Не о том мечтала девушка. Нежные чувства она лелеяла к известным своей деликатностью усикам. От боли и страха шире широкого распахнула она рот. Уж Панкратов, подтянув все, собирался в ларек, а Поленька так и лежала с раскрытым ртом.
– Пасть, дура, закрой. Вот тебе треха на пряники. И цыц!

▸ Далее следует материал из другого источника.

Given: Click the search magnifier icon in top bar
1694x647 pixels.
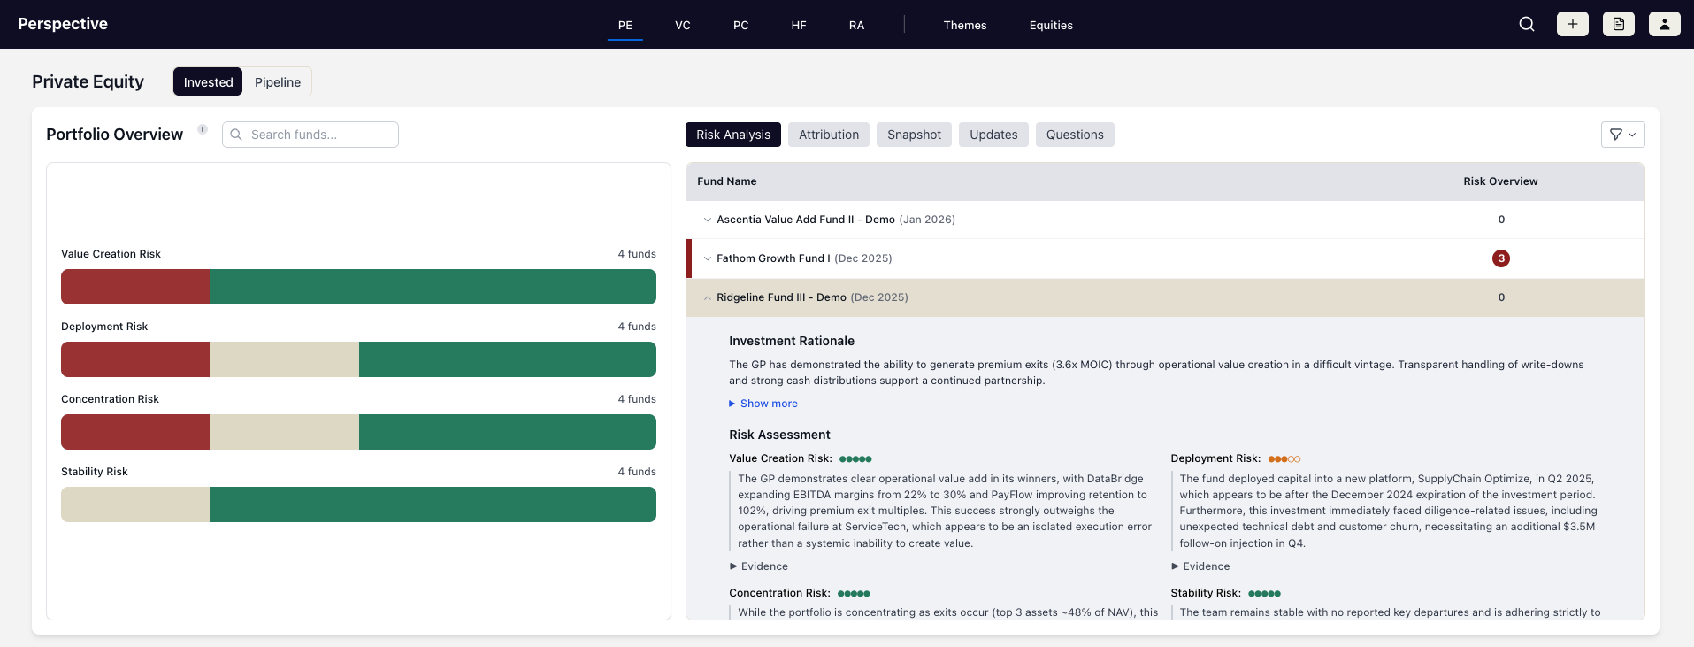Looking at the screenshot, I should tap(1527, 24).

Поленька промолчала, решила - значит, так нужно: как «червячки», как квашня, как шляпный гарнитур - жизнь. На три рубля она купила тихонько от всех брелочек - серебряное сердечко, поднесла его сама себе: «Вам, Поленька, в знак того, что сердце мое пылает» (говорила за Ванечку). Брелок привесила к нательному крестику, легла ничком на кровать и от радости стала взвизгивать, но потом вспомнила бороду Панкратова - «ой ты!» - и всплакнула: пожалела себя.
А Панкратов от удовольствия поскреб бок, зажмурился и забыл всю канитель.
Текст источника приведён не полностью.